■ **Pixel coordinate grounding data**:
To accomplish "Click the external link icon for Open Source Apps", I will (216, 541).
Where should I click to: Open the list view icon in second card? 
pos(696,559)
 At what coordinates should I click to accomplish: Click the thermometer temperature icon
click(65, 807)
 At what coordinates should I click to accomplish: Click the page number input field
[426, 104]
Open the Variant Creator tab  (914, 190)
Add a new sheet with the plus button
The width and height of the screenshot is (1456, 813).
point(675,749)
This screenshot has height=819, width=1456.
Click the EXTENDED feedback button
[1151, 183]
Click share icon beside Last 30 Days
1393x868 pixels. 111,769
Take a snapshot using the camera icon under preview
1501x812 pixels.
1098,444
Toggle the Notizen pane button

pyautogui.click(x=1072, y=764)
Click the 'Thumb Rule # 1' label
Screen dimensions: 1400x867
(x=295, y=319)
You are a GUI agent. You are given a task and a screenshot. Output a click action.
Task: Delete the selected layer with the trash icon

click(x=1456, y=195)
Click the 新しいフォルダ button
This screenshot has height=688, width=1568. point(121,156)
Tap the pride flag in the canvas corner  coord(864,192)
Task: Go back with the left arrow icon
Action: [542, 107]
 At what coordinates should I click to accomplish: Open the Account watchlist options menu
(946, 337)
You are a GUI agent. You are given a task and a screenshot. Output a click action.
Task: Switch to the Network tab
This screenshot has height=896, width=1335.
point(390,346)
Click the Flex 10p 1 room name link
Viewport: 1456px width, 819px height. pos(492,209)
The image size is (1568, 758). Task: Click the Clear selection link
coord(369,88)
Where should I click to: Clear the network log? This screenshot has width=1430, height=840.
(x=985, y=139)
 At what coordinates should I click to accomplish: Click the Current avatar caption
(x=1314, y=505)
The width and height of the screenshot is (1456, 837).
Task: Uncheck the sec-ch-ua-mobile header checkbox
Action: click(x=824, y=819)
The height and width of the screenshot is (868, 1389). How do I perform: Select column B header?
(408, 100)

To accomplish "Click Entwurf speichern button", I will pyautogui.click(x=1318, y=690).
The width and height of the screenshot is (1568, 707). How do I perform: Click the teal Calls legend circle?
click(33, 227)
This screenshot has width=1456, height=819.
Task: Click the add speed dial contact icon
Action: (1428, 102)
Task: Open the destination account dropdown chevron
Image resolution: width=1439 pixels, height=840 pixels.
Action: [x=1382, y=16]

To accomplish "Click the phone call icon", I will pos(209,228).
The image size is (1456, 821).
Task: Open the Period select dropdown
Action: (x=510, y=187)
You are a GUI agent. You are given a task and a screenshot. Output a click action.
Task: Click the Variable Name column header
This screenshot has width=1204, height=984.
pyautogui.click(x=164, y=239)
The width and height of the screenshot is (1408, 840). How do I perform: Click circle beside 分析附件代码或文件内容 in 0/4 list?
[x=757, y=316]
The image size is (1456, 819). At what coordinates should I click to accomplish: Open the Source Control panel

■ **ASSIGNED TASK**:
Out of the entries, report each line that contains the word "Source".

■ **RESULT FOR THIS TASK**:
To accomplish "Click the external link icon for Open Source Apps", I will (216, 541).
The image size is (1456, 819). At what coordinates should I click to accomplish: Open the Source Control panel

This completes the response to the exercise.